Clear Bones: a song that hits the spot in the middle of the Black Lives Matter revolution
Jean Dawson's "Clear bones" is a seemingly cheerful song with a grim message.
A few months ago, Markus Buehler, a professor at the MIT-IBM Watson AI Lab, a laboratory at MIT that seeks to harness artificial intelligence to solve real-life problems, published a sound model of the protein SARS-CoV-2 uses to infect cells to cause COVID-19.
The sound is strangely hypnotic and relaxing, very different from what one would expect. Professor Buehler himself said that this is a reflection of the same thing the virus does to the cells it is going to infect: it appears as something pleasant to have doors opened and once inside, what follows is a painful reality.

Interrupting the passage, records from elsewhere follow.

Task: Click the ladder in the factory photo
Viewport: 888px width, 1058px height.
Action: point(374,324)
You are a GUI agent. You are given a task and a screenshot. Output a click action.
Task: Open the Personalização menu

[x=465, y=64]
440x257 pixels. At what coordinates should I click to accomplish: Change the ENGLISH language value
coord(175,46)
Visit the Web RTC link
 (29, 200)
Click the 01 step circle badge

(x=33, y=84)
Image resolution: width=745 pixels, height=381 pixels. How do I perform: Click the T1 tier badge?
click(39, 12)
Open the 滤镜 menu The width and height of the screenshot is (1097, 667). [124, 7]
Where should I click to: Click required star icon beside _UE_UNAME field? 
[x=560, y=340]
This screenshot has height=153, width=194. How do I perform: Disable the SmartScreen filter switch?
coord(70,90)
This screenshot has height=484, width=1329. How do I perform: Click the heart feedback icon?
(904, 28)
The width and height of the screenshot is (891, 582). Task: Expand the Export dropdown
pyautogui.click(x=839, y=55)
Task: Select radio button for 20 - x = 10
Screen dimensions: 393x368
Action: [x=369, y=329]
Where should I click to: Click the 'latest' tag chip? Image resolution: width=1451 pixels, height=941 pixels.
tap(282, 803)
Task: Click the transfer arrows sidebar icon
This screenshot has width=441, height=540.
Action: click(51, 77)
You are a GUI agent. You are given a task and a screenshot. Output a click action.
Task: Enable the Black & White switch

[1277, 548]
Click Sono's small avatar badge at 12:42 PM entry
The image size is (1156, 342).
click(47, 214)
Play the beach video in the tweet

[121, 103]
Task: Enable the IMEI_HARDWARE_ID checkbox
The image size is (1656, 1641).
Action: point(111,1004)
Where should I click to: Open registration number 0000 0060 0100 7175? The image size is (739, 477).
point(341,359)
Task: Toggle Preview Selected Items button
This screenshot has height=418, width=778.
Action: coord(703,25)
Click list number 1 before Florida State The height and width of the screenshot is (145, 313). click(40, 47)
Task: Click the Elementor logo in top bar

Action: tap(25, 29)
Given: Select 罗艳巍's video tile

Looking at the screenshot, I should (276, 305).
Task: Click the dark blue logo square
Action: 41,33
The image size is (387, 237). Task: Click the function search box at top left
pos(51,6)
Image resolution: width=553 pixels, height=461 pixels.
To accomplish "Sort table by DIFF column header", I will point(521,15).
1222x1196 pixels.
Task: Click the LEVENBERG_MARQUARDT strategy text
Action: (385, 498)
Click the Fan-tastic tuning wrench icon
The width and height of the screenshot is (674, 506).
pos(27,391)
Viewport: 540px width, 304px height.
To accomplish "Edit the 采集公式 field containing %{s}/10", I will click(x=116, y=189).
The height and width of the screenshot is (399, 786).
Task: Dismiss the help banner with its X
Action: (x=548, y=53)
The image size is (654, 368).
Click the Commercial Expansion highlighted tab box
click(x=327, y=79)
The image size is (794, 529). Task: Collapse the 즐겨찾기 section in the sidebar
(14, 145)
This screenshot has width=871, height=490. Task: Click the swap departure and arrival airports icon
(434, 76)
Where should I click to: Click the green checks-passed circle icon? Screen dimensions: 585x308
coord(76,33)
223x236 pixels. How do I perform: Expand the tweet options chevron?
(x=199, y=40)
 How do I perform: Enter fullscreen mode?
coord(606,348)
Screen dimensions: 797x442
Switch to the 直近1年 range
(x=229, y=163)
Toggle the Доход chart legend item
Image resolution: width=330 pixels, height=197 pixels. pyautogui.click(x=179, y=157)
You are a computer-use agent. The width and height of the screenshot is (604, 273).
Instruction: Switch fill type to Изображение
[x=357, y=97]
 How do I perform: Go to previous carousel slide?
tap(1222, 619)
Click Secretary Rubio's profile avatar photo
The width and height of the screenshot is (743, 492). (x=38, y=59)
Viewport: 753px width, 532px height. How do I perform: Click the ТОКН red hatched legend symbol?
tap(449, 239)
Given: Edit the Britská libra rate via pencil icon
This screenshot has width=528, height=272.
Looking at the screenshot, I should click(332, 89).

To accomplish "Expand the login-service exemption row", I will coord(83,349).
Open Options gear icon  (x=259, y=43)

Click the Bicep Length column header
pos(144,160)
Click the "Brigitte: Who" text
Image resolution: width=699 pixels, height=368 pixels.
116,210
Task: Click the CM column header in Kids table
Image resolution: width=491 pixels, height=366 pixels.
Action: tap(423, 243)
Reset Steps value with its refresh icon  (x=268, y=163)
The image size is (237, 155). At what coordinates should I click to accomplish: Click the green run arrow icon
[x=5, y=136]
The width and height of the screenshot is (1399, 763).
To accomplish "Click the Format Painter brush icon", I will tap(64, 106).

Something similar happens with "Clear Bones", the first single from "Pixel Bath", Jean Dawson's new album.
Perhaps because of his racial mix - being black and having been born and raised in Mexico until his early teens - or a mixture of irreverence and curiosity, Jean Dawson makes unusual mixes in his songs.
Like starting his song "Blame by me," from his Bad Sports album (2019), with the chorus of "Yo no fui," by Pedro Infante, a classic Mexican, jocular, in which a man plays innocent for the faults he knows he's committed, as with the mischief of a child, probably talking to his partner, whom he treats as if she were his mother.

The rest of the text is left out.